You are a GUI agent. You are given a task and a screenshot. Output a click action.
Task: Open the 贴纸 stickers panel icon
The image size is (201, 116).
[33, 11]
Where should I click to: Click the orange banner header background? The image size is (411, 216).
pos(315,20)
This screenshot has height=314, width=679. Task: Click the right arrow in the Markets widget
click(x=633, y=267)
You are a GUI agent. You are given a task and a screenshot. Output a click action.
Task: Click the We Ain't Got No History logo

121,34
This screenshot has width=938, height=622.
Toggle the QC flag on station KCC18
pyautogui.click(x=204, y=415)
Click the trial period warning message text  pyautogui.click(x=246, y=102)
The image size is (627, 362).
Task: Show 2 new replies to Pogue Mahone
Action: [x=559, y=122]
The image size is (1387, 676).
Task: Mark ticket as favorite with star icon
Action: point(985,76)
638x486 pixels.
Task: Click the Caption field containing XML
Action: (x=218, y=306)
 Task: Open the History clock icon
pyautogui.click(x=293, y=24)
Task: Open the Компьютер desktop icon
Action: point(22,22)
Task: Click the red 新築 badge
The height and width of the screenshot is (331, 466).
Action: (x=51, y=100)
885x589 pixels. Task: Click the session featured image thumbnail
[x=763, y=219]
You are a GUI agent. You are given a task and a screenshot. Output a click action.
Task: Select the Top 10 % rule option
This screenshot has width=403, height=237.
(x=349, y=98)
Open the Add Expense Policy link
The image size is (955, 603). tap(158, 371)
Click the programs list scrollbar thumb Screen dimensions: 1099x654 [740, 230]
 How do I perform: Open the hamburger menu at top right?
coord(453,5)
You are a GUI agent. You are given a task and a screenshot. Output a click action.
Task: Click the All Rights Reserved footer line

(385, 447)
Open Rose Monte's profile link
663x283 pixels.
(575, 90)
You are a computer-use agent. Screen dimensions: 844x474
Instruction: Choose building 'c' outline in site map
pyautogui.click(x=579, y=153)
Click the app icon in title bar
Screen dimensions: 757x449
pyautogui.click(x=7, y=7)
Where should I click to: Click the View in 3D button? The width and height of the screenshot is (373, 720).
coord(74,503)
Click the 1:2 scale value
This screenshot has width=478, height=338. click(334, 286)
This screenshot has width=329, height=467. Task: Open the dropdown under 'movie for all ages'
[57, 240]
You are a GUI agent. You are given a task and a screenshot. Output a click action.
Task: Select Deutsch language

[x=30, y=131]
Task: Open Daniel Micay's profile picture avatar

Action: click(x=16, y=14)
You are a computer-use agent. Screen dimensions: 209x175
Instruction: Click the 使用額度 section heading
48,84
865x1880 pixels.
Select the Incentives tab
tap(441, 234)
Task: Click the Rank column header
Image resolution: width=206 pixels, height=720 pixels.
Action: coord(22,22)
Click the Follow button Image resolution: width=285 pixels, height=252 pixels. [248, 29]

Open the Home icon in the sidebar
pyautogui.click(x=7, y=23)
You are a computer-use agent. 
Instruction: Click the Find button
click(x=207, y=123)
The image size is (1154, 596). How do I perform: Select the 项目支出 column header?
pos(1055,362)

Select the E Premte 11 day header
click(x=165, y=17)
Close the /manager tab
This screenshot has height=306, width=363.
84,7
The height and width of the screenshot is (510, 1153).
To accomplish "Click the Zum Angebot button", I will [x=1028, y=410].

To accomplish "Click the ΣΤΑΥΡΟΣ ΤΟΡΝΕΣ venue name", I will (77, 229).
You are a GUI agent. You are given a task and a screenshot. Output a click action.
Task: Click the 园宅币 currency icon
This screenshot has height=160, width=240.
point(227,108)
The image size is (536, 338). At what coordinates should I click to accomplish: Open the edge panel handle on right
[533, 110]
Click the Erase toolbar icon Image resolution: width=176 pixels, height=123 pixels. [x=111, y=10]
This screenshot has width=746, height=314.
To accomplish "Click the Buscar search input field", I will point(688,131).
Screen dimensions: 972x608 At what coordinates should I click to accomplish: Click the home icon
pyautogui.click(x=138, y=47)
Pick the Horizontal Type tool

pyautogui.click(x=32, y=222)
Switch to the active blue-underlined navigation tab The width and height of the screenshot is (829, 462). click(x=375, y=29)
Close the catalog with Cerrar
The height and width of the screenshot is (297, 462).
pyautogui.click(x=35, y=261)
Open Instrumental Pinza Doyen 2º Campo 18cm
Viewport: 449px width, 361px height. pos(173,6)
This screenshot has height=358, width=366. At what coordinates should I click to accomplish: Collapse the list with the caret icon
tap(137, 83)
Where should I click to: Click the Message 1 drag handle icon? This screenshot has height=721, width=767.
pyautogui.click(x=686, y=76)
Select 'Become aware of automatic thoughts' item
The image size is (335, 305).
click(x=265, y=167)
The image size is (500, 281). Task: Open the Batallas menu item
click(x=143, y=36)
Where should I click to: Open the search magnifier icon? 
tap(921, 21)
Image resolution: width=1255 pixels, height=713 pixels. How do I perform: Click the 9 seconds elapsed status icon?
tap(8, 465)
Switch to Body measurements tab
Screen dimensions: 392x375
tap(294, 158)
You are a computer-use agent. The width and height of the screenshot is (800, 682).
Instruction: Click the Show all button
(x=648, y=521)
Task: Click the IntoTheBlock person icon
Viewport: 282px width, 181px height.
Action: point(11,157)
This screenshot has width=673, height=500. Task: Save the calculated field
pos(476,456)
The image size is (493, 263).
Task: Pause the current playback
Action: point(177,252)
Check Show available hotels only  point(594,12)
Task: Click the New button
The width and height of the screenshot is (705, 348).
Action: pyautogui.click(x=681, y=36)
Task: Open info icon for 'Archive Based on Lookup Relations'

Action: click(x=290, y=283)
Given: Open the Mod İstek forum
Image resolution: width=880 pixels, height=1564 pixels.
——————
Problem to work on :: Exactly as written, return every line of the material.

Response to the task ::
You are a GUI agent. You are given a task and a screenshot. Output a click action.
Task: Open the 贴纸 stickers panel icon
The image size is (201, 116).
[33, 11]
Where should I click to: Click the orange banner header background? The image size is (411, 216).
pos(315,20)
This screenshot has height=314, width=679. Task: Click the right arrow in the Markets widget
click(x=633, y=267)
You are a GUI agent. You are given a task and a screenshot. Output a click action.
Task: Click the We Ain't Got No History logo

121,34
This screenshot has width=938, height=622.
Toggle the QC flag on station KCC18
pyautogui.click(x=204, y=415)
Click the trial period warning message text  pyautogui.click(x=246, y=102)
The image size is (627, 362).
Task: Show 2 new replies to Pogue Mahone
Action: [x=559, y=122]
The image size is (1387, 676).
Task: Mark ticket as favorite with star icon
Action: point(985,76)
638x486 pixels.
Task: Click the Caption field containing XML
Action: (x=218, y=306)
 Task: Open the History clock icon
pyautogui.click(x=293, y=24)
Task: Open the Компьютер desktop icon
Action: point(22,22)
Task: Click the red 新築 badge
The height and width of the screenshot is (331, 466).
Action: (x=51, y=100)
885x589 pixels. Task: Click the session featured image thumbnail
[x=763, y=219]
You are a GUI agent. You are given a task and a screenshot. Output a click action.
Task: Select the Top 10 % rule option
This screenshot has width=403, height=237.
(x=349, y=98)
Open the Add Expense Policy link
The image size is (955, 603). tap(158, 371)
Click the programs list scrollbar thumb Screen dimensions: 1099x654 [740, 230]
 How do I perform: Open the hamburger menu at top right?
coord(453,5)
You are a GUI agent. You are given a task and a screenshot. Output a click action.
Task: Click the All Rights Reserved footer line

(385, 447)
Open Rose Monte's profile link
663x283 pixels.
(575, 90)
You are a computer-use agent. Screen dimensions: 844x474
Instruction: Choose building 'c' outline in site map
pyautogui.click(x=579, y=153)
Click the app icon in title bar
Screen dimensions: 757x449
pyautogui.click(x=7, y=7)
Where should I click to: Click the View in 3D button? The width and height of the screenshot is (373, 720).
coord(74,503)
Click the 1:2 scale value
This screenshot has width=478, height=338. click(334, 286)
This screenshot has width=329, height=467. Task: Open the dropdown under 'movie for all ages'
[57, 240]
You are a GUI agent. You are given a task and a screenshot. Output a click action.
Task: Select Deutsch language

[x=30, y=131]
Task: Open Daniel Micay's profile picture avatar

Action: click(x=16, y=14)
You are a computer-use agent. Screen dimensions: 209x175
Instruction: Click the 使用額度 section heading
48,84
865x1880 pixels.
Select the Incentives tab
tap(441, 234)
Task: Click the Rank column header
Image resolution: width=206 pixels, height=720 pixels.
Action: coord(22,22)
Click the Follow button Image resolution: width=285 pixels, height=252 pixels. [248, 29]

Open the Home icon in the sidebar
pyautogui.click(x=7, y=23)
You are a computer-use agent. 
Instruction: Click the Find button
click(x=207, y=123)
The image size is (1154, 596). How do I perform: Select the 项目支出 column header?
pos(1055,362)

Select the E Premte 11 day header
click(x=165, y=17)
Close the /manager tab
This screenshot has height=306, width=363.
84,7
The height and width of the screenshot is (510, 1153).
To accomplish "Click the Zum Angebot button", I will [x=1028, y=410].

To accomplish "Click the ΣΤΑΥΡΟΣ ΤΟΡΝΕΣ venue name", I will (77, 229).
You are a GUI agent. You are given a task and a screenshot. Output a click action.
Task: Click the 园宅币 currency icon
This screenshot has height=160, width=240.
point(227,108)
The image size is (536, 338). At what coordinates should I click to accomplish: Open the edge panel handle on right
[533, 110]
Click the Erase toolbar icon Image resolution: width=176 pixels, height=123 pixels. [x=111, y=10]
This screenshot has width=746, height=314.
To accomplish "Click the Buscar search input field", I will point(688,131).
Screen dimensions: 972x608 At what coordinates should I click to accomplish: Click the home icon
pyautogui.click(x=138, y=47)
Pick the Horizontal Type tool

pyautogui.click(x=32, y=222)
Switch to the active blue-underlined navigation tab The width and height of the screenshot is (829, 462). click(x=375, y=29)
Close the catalog with Cerrar
The height and width of the screenshot is (297, 462).
pyautogui.click(x=35, y=261)
Open Instrumental Pinza Doyen 2º Campo 18cm
Viewport: 449px width, 361px height. pos(173,6)
This screenshot has height=358, width=366. At what coordinates should I click to accomplish: Collapse the list with the caret icon
tap(137, 83)
Where should I click to: Click the Message 1 drag handle icon? This screenshot has height=721, width=767.
pyautogui.click(x=686, y=76)
Select 'Become aware of automatic thoughts' item
The image size is (335, 305).
click(x=265, y=167)
The image size is (500, 281). Task: Open the Batallas menu item
click(x=143, y=36)
Where should I click to: Open the search magnifier icon? 
tap(921, 21)
Image resolution: width=1255 pixels, height=713 pixels. How do I perform: Click the 9 seconds elapsed status icon?
tap(8, 465)
Switch to Body measurements tab
Screen dimensions: 392x375
tap(294, 158)
You are a computer-use agent. The width and height of the screenshot is (800, 682).
Instruction: Click the Show all button
(x=648, y=521)
Task: Click the IntoTheBlock person icon
Viewport: 282px width, 181px height.
Action: point(11,157)
This screenshot has width=673, height=500. Task: Save the calculated field
pos(476,456)
The image size is (493, 263).
Task: Pause the current playback
Action: point(177,252)
Check Show available hotels only  point(594,12)
Task: Click the New button
The width and height of the screenshot is (705, 348).
Action: pyautogui.click(x=681, y=36)
Task: Open info icon for 'Archive Based on Lookup Relations'

Action: click(x=290, y=283)
Given: Open the Mod İstek forum
Image resolution: width=880 pixels, height=1564 pixels.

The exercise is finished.